Keywords: Lisp, syntax
Posted-Date: 26 Mar 2023 20:52:21 EDT

On 2023-03-25, Lieven Marchand <mal@wyrd.be> wrote:
> Roger L Costello <costello@mitre.org> writes:
>
>> I have done some work with Flex and Bison and recently I've done some work
>> with building parsers using read. My experience is the latter is much easier.
>> Why isn't read more widely discussed and used in the compiler community?
>> Surely the concept that read embodies is not specific to Lisp and Scheme,
>> right?
>
> Apart from the already mentioned problem that it forces you into a
> syntax that a lot of people don't like, there's also the problem that
> you have to deal with hostile input. Where you expect "(+ 2 3)" someone
> will enter "(+ 2 3 #.(progn (launch-the-nukes) 4))". A lot of security


Not every Lisp dialect has hash-dot read-time evaluation; that's
a feature of Common Lisp, disabled by setting/binding *read-eval*
to nil. I don't seem to recall that Scheme has it. I deliberately
kept it out of TXR Lisp.


However, that doesn't disable compile-time evaluation in macros,
which kicks in if you feed the read code to the compile function.
compile must be regarded the same as eval from a security POV.
We are seeing compile-time evaluation in newer languages,
though.


It's not a bona-fide security issue, except in applications that
dynamically compile untrusted input. Since the aim is almost
always to execute it, whether the malice happens at compile
time or run time. Both have to be sandboxed.
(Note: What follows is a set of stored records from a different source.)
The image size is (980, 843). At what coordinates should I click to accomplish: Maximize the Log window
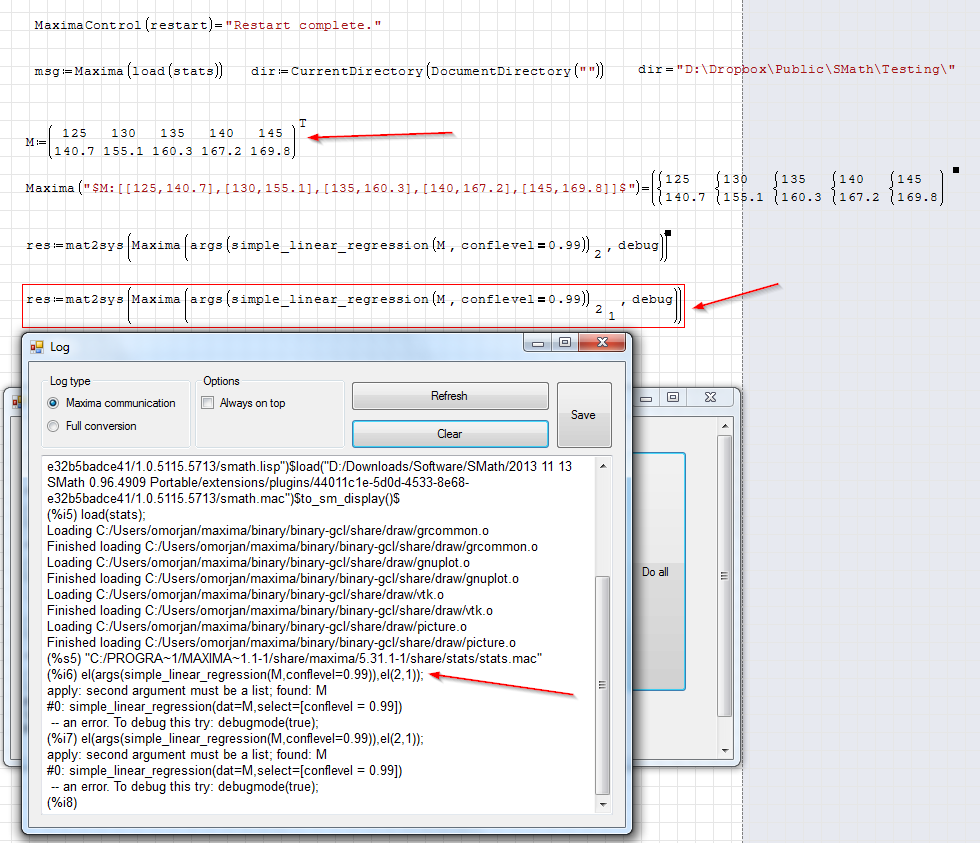(565, 343)
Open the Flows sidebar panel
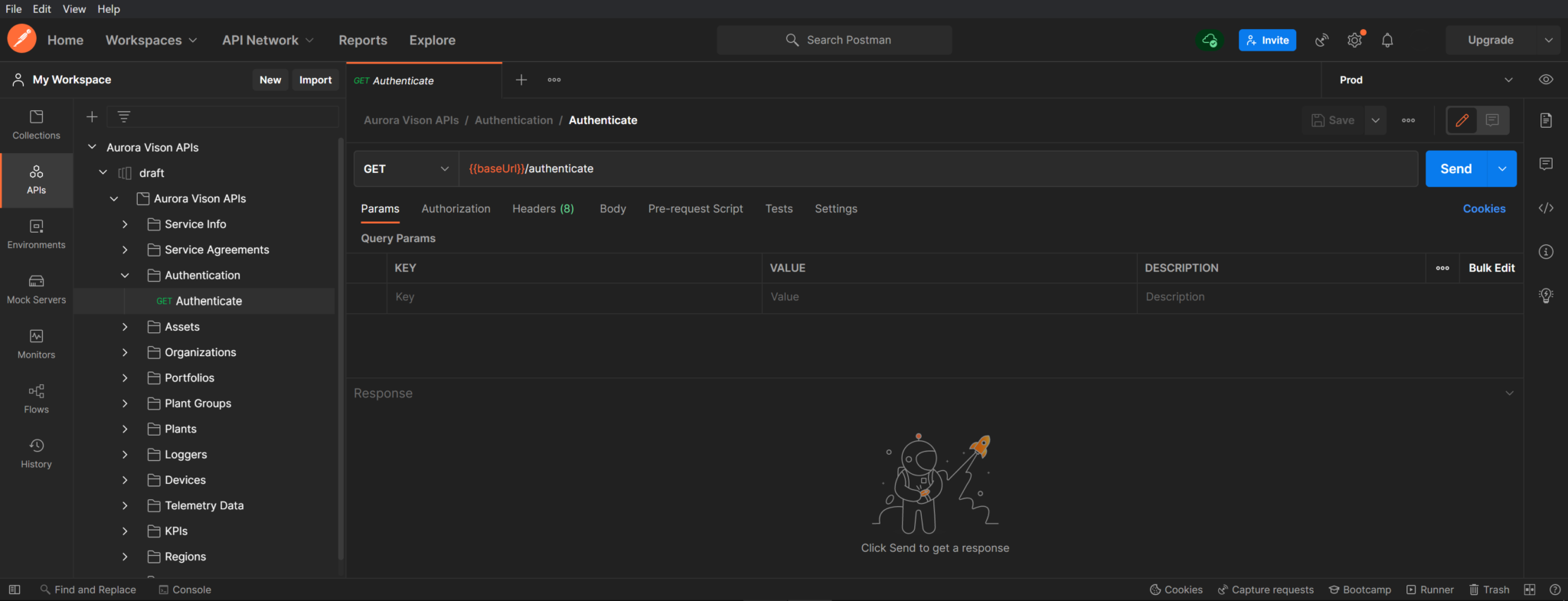Viewport: 1568px width, 601px height. point(36,399)
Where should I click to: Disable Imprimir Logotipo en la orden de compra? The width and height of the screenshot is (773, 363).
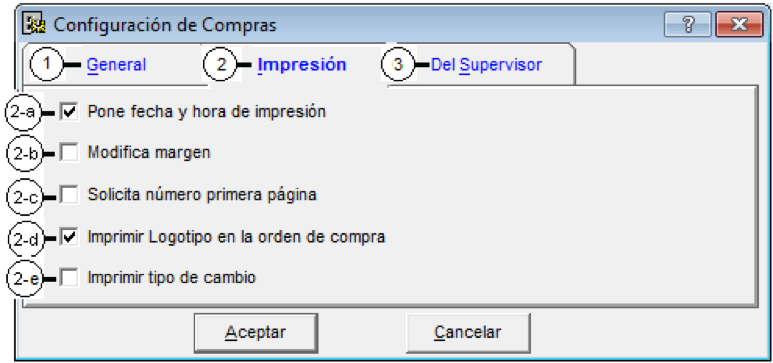coord(69,238)
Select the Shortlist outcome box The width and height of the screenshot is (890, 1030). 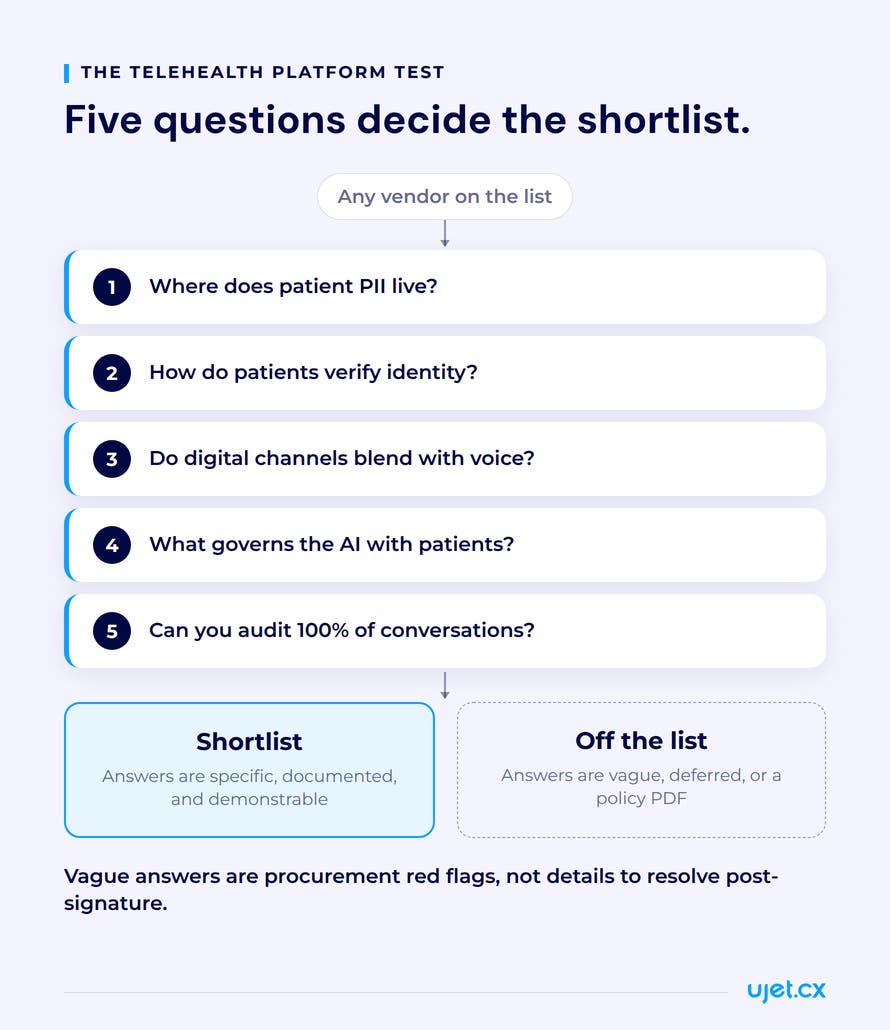[x=250, y=770]
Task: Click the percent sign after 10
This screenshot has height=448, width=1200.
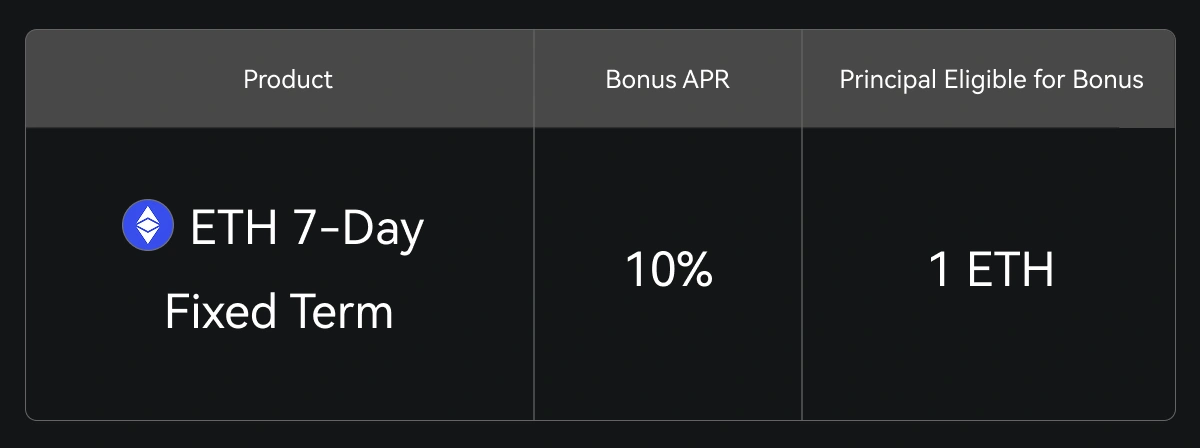Action: tap(693, 270)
When you're building an open-source program, it's a given that
you're running its code: shell scripts, make files or what
have you. It doesn't need read-time evaluation to perpetrate
malice.


> problems in real world settings come from not correctly validating
> inputs and by the time you have worked around all these problems read
> isn't all that easy anymore. C for example has a somewhat similar
> facility scanf that tries to pattern match input and is also considered
> unsafe.


scanf is unsafe, but not in the way that hash-dot read-time evaluation
is unsafe. The situations are not comparable.
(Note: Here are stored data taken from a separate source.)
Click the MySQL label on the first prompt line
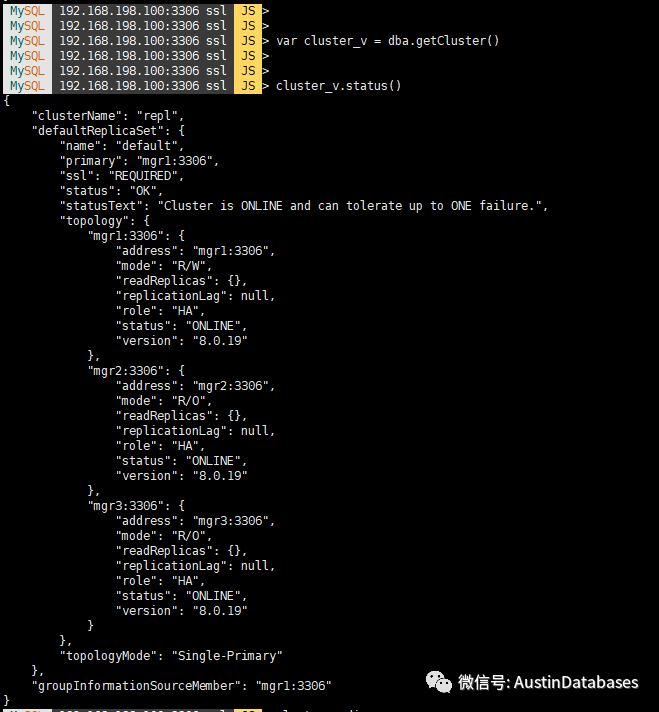 click(27, 10)
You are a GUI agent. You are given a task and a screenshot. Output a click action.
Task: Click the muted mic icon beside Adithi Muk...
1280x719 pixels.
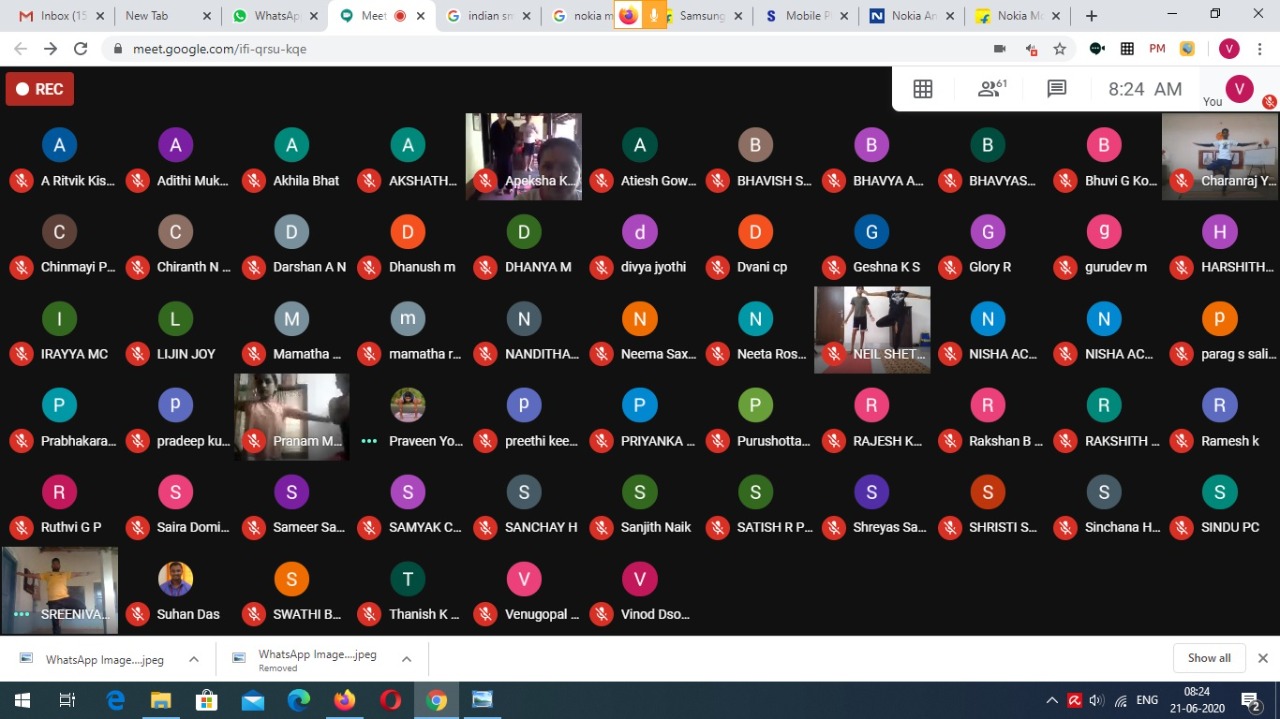138,181
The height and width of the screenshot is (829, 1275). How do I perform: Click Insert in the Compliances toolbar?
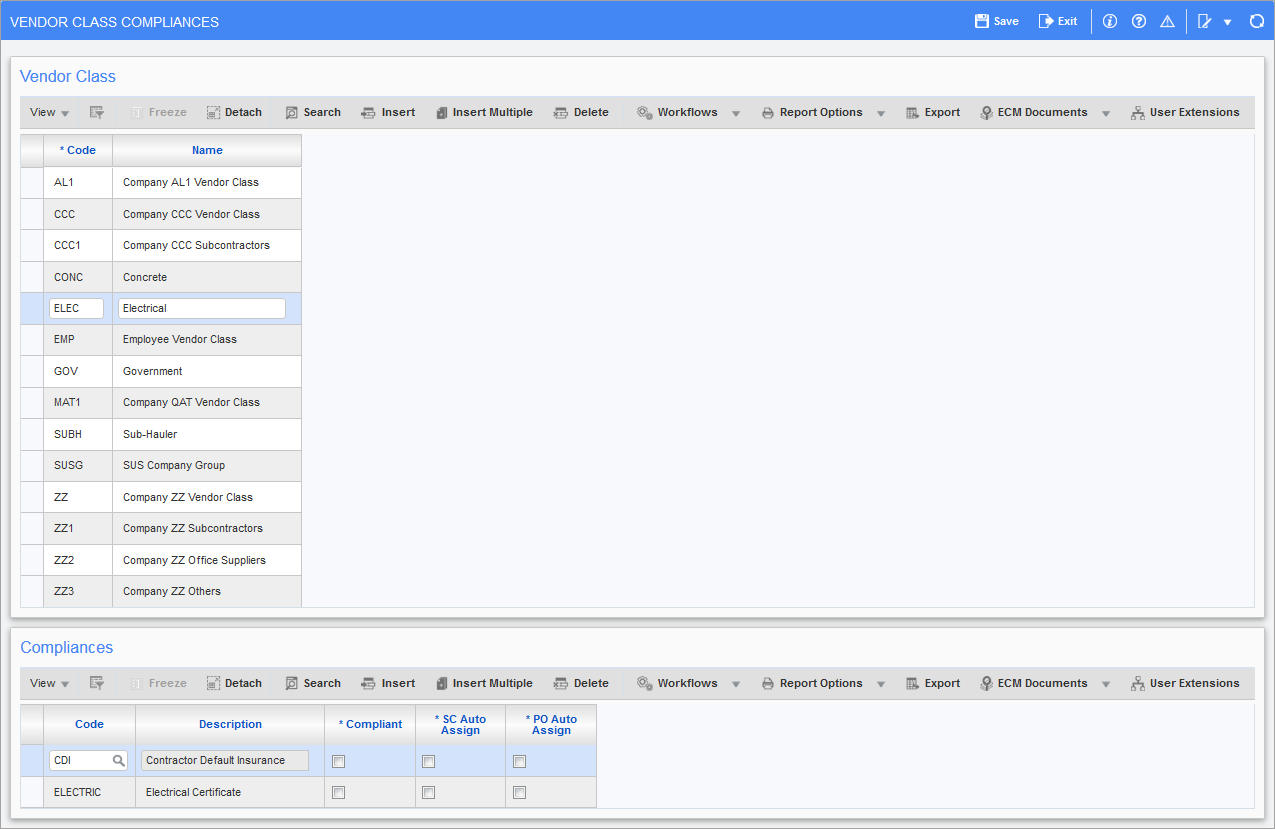click(x=388, y=683)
scanf doesn't feature a documented, reliable scan-time programing language
that the *input* can use to extend the program which calls scanf,
and which can be turned off by a flag.


You have to exploit a buffer overflow or whatever, enabled by careless
use of scanf.


All they have in common is that calling read on untrusted input without
disabling *read-eval* is a kind of careless use of read.


But setting *read-eval* to nil is s something you may be able to do in
just one place in the entire application. (Anything which needs
*read-eval* can opt-in using (let ((*read-eval t)) ...) around its
calls to read.


> A good rule of thumb for production ready software is to define
> a grammar for valid input and provide a validating parser.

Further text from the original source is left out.